Mountain View City Council members agreed Tuesday night to set aside over $6.3 million to expand the Shorebreeze Apartment complex, adding a net total of 50 new units to the affordable housing project. That uses up almost all of the city's remaining affordable housing funds, and comes after the recent approvals of several projects to boost housing for low-income residents.
The proposal by MidPen Housing calls for the demolition of 12 existing townhouses on the property to make way for 62 new apartments, bringing the project to a grand total of 170 affordable units. The total project cost is just shy of $26 million, of which $6.3 million would come from the city in the form of a deferred, low-interest loan.
The plan includes a broad mix of units including 12 three-bedroom apartments to replace the townhouses being demolished, along with 21 new studios, 21 one-bedroom units and eight two-bedroom units. Jan Lindenthal, the vice president of real estate development for MidPen, told council members that the goal is to add affordable units that are available to families, while at the same time balancing the need to maximize the number of units and serve as many people as possible.
Council member Lenny Siegel praised the project as a creative way of circumventing the high cost of land acquisition, which he called the major obstacle limiting affordable housing growth. Developers face costs of around $10 million per acre in that area of the city, he said, which can end up being a massive money-sink for affordable housing funds.
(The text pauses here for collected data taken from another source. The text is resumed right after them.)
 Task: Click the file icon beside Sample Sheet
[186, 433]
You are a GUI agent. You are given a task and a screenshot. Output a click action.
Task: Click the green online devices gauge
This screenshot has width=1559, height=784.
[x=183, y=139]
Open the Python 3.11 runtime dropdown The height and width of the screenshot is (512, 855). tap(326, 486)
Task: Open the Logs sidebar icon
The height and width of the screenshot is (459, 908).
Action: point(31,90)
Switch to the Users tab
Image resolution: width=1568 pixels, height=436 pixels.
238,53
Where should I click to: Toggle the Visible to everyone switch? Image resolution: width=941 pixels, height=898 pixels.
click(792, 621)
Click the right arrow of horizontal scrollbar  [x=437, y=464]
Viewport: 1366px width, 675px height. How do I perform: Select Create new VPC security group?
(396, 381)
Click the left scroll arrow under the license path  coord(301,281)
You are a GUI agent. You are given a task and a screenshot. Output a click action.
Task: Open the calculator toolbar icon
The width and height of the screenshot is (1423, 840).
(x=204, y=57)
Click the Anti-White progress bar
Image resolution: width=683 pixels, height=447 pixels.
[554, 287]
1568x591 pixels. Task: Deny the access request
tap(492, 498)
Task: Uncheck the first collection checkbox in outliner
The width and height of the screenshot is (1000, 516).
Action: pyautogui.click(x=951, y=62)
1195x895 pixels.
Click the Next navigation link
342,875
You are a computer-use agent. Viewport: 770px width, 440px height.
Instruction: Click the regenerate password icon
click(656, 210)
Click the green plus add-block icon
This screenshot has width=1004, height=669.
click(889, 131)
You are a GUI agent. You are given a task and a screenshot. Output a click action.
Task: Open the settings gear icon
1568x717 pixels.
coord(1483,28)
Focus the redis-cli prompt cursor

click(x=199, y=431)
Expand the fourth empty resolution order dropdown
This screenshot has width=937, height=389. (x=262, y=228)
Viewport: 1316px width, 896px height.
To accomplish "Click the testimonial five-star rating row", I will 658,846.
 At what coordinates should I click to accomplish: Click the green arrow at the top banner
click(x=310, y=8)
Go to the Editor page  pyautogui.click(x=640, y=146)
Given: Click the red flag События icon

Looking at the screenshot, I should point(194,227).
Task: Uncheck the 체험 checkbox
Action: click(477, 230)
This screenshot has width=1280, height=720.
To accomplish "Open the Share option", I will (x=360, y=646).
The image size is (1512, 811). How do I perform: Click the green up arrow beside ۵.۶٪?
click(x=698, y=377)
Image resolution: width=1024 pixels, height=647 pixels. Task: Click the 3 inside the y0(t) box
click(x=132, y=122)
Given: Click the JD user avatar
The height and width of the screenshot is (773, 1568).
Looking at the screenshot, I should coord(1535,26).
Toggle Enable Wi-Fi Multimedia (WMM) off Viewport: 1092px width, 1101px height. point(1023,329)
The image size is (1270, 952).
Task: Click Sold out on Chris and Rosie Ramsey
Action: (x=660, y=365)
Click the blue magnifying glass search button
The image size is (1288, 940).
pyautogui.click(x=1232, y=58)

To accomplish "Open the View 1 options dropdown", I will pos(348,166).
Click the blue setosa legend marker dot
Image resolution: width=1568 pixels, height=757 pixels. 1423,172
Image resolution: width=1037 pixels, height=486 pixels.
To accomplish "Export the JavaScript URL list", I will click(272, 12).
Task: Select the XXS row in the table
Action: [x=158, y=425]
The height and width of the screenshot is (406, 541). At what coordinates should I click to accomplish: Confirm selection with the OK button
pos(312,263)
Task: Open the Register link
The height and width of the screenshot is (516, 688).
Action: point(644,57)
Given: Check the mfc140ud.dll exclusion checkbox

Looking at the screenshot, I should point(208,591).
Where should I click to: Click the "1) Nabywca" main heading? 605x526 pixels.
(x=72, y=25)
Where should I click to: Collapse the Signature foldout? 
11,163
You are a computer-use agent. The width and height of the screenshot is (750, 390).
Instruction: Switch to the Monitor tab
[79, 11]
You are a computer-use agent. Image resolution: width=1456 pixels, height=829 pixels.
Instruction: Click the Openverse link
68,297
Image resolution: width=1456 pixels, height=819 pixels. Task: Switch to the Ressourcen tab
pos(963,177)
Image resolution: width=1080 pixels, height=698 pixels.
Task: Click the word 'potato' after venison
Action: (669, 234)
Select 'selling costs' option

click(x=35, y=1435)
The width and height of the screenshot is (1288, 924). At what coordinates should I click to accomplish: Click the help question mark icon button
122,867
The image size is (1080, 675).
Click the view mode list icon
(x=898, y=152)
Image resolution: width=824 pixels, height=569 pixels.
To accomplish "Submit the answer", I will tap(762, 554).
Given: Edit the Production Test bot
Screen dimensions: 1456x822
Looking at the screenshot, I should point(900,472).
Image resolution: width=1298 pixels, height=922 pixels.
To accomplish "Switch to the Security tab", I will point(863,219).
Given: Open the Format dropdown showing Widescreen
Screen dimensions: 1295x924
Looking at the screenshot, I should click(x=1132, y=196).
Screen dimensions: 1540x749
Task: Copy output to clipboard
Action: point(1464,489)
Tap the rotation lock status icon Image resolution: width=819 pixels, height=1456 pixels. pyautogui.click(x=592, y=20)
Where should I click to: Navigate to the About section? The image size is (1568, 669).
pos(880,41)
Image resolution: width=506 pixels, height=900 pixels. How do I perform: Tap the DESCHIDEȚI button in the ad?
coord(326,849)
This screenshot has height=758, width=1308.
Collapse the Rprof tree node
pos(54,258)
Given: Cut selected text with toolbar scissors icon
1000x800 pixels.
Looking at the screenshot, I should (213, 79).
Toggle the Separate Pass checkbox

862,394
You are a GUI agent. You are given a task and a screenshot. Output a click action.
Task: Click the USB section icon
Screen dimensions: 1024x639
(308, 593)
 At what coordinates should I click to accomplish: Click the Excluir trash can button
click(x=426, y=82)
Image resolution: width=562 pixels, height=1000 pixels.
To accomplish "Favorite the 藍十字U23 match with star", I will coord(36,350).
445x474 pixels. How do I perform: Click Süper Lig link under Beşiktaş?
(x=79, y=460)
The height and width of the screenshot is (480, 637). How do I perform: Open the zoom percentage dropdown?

"If we have to spend all of our affordable housing money on acquiring land, it's going to be much more difficult," Siegel said.
Compared to past low-income housing projects, Mountain View is getting a pretty good deal. The city is providing just over $100,000 in subsidies for each new unit added in the Shorebreeze expansion. By comparison, the city subsidy for the affordable housing project at 779 E. Evelyn Ave. was $187,000 per unit.
While City Council members embraced the project plans, MidPen has struggled to reach an agreement with the San Francisco Public Utilities Commission, which owns a portion of the project site. Negotiations to extend the lease beyond 2031 and accommodate the expansion plans have been going on for over a year, and have reached an impasse, according to the city staff report. The utilities commission representatives have made it clear that they do not want MidPen Housing to meet any of the city-mandated parking requirements by using the Hetch Hetchy right of way on the northern end of the property.
The City Counci's motion included sending a letter of support for the project from the mayor to the San Francisco Public Utilities Commission, which Lindenthal said should be enough political support to break through the impasse. Council member Chris Clark suggested that the letter be copied to other public officials in San Francisco to let them know that the commission is impending an affordable housing project.
"I know there's a lot of pressure at both the mayor's office and the San Francisco Board of Supervisors around affordable housing, and if the SFPUC is making that difficult, I think the supervisors and the mayor would like to know that," Clark said.
The commission's hard and fast restrictions on land use have been a thorn in the side of Mountain View City Council members in the past. Earlier this year, development of a mini-park near Fayette Drive faced problems when the commission barred use of bicycles on the public space.
"The PUC has been the source of great frustration for this council," said council member Mike Kasperzak.
Neighbors of the project told council members they were concerned about the effect of the Shorebreeze expansion plans on traffic and parking, especially since there is only one driveway to access the complex along southbound Shoreline Boulevard. Siegel said council members are well-aware of the traffic problems on the busy corridor, and are working on short-term and long-term plans to alleviate congestion in separate projects.
Prior to the approval of the project, the city of Mountain View had an affordable housing balance of about $7.5 million. While the $6.3 million in reserved funds for the Shorebreeze expansion nearly depletes that funding source, the staff report notes that the torrent of new development in Mountain View has been adding between $7 million and $9 million to the fund each year.